As your income increases, so should the amount you’re saving for retirement and other goals. Ideally, increases in income would go directly towards saving and investments instead of increasing discretionary lifestyle expenses. If that doesn’t seem realistic, you can take smaller steps and still benefit. This is especially important when it comes to saving for retirement.

For example, Nora is 40 years old and regularly contributes 10% of income to her employer-sponsored retirement plan. She receives a 5% raise this year. Nora increases her monthly retirement contribution to 11%, which, based on her income and age, is just below the $18,000 maximum annual addition limit for 2016. Nora also decides to divert 3% of her income to a brokerage account and uses the remaining 1% of her salary increase to increase her travel budget.

In this example, Nora would spend only minutes modifying the automatic transfers she already has in place. Her cash flow would be set and she wouldn’t have to continually evaluate the best uses of her excess cash or worry that she’s overspending.
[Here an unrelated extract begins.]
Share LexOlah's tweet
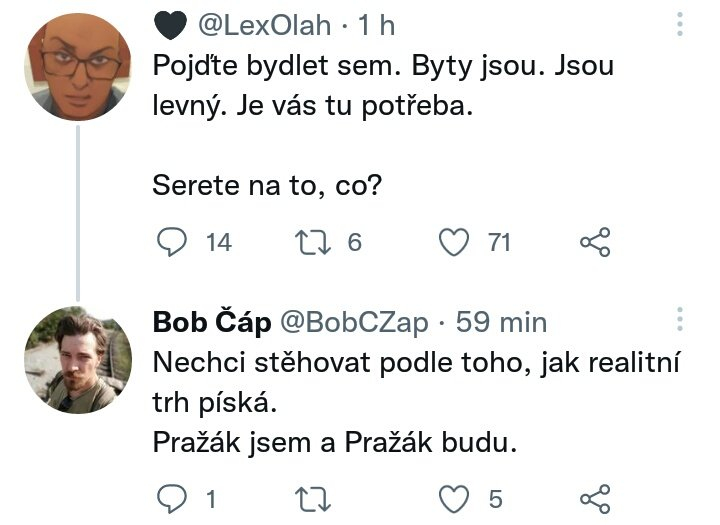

Based on the planning she’s already done, she knows how much discretionary spending money is available and won’t need to feel guilty for spending it on whatever makes her happy.
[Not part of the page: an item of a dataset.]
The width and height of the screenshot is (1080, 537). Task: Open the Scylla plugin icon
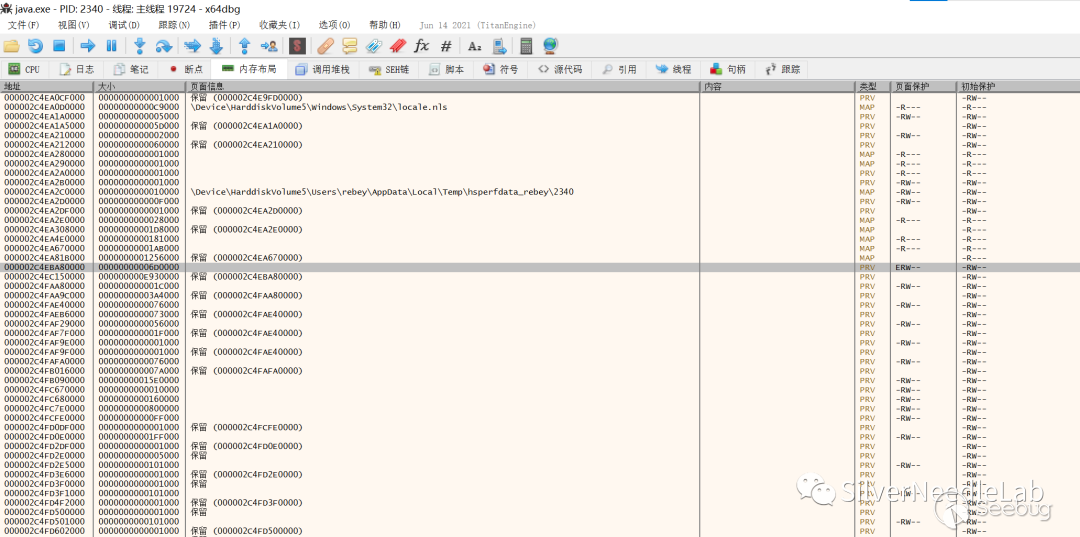297,46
Another way to boost retirement savings in addition to an employer-sponsored plan is to open an IRA. The contribution may not be deductible depending on your income and other factors, but it allows those with earned income under 50 to contribute another $5,500 (in 2016) towards retirement.

Treat all income the same

In addition to automatically saving a part of your monthly income, consider applying the same approach to sporadic or one-time income as well. It isn’t always easy to determine the best use of irregular income. Whether it’s an inheritance, equity-based compensation, or a bonus, it’s helpful to think about the funds as just another paycheck; a portion towards retirement, savings, goals, and then spending.

This becomes especially important when a large part of your annual income is based on commissions, bonuses, or stock options. Skipping contributions to retirement and other goals can really derail your progress. Depending on how the sporadic income is received, funding your goals may require a bit more discipline. For example, when you receive proceeds from liquidating a portion of equity-based compensation, you won’t have the option to defer a portion as a pre-tax contribution to your retirement plan. Instead, consider diversifying in a brokerage account.

Track your goals

Review your savings periodically to make sure you are on track to meet your goals. Goal-based investing may be a valuable method of saving or investing money for a specific purpose. Goal-based investing does not focus solely on comparing portfolio performance to a broad-based market index. Rather, the focus is on developing a plan around achieving the objectives of each goal, without taking on any unnecessary risk to do so.

Having a plan in place is essential to achieve your goals. Saving for college is a big priority for many families. Yet, without adequate planning, this goal may not be attainable. For a plan to succeed, investors need to be realistic when setting expectations and committed to saving.

The longer you have to save for and fund your goals, the better your chances for success.

Automating your contributions for saving and adjusting as your income increases is a great strategy to ensure success. It is so hard for us all to take money out of our pocket and stash it away, which is why establishing a plan to set-it-and-forget-it is so important. Pay yourself first, and then use the discretionary spending pot to buy yourself something nice.

Knowing you have prioritized fully funding your goals provides you the peace of mind to let you use any surplus funds for quality-of-life discretionary spending without worrying about over-spending.